Pregestational maternal diabetes increases obesity and diabetes risks in the offspring. Both conditions are characterized by insulin resistance, and diabetes is associated with low membrane arachidonic (AA) and docosahexaenoic (DHA) acids.

We investigated whether type 1 and type 2 diabetes in pregnancy compromise maternal and fetal membrane essential fatty acids (FAs).

We studied 39 nondiabetic (control subjects), 32 type 1 diabetic, and 17 type 2 diabetic pregnant women and the infants they delivered. Maternal and cord blood samples were obtained at midgestation and at delivery, respectively. Plasma triacylglycerols and choline phosphoglycerides and red blood cell (RBC) choline and ethanolamine phosphoglyceride FAs were assessed.
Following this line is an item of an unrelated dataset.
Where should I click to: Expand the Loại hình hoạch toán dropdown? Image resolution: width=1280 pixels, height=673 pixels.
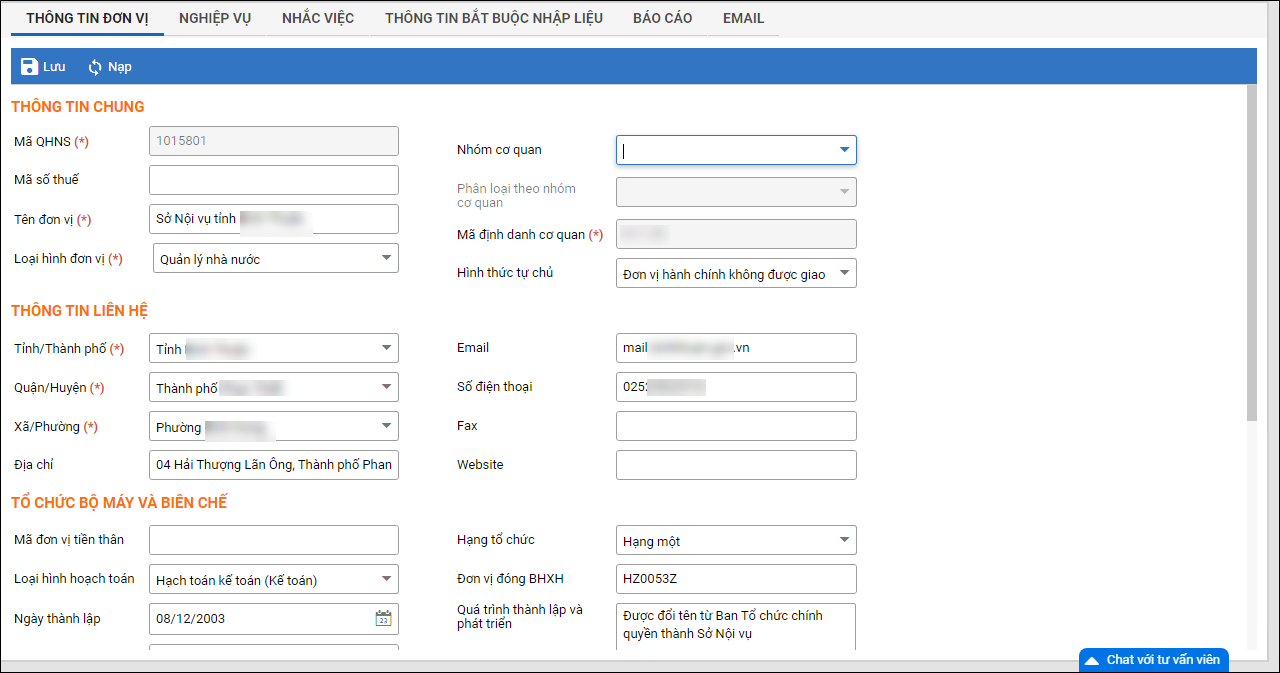tap(386, 579)
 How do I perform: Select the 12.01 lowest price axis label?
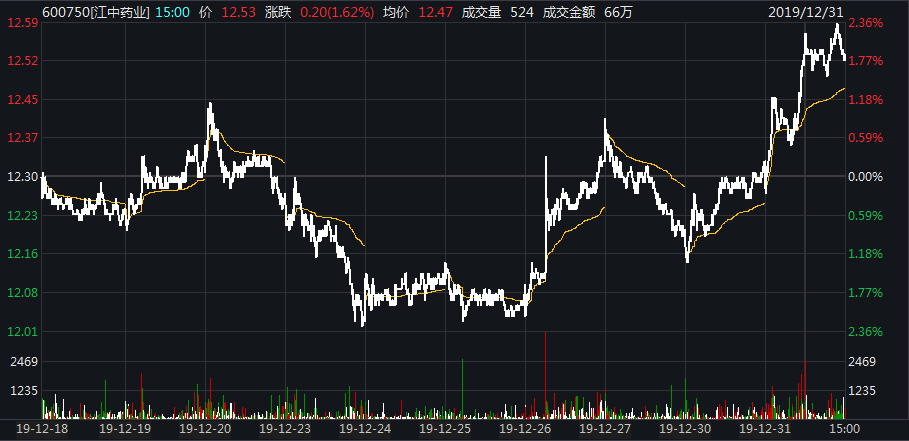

The difference in maternal plasma triacylglycerol FAs between groups was not significant.
However, the type 1 diabetes group had lower plasma choline phosphoglyceride DHA (3.7 ± 0.9%; P < 0.01) than did the control group (5.2 ± 1.6%).
Likewise, RBC DHA was lower in the type 1 [choline: 3.4 ± 1.5% (P < 0.01); ethanolamine: 5.9 ± 2.5% (P < 0.05)] and type 2 [choline: 3.5 ± 1.6% (P < 0.05)] diabetes groups than in the control group (choline: 5.5 ± 2.2%; ethanolamine: 7.5 ± 2.5%).

Cord AA and DHA were lower in the plasma (type 1: P < 0.01) and RBC (type 2: P < 0.05) choline phosphoglycerides of the diabetics than of the control subjects, and cord RBC ethanolamine phosphoglycerides were lower in DHA (P < 0.05) in both diabetes groups than in the control group.

Diabetes (either type) compromises maternal RBC DHA and cord plasma and RBC AA and DHA. The association of these 2 FAs with insulin sensitivity may mean that the current finding explains the higher incidence of insulin resistance and diabetes in the offspring of diabetic women.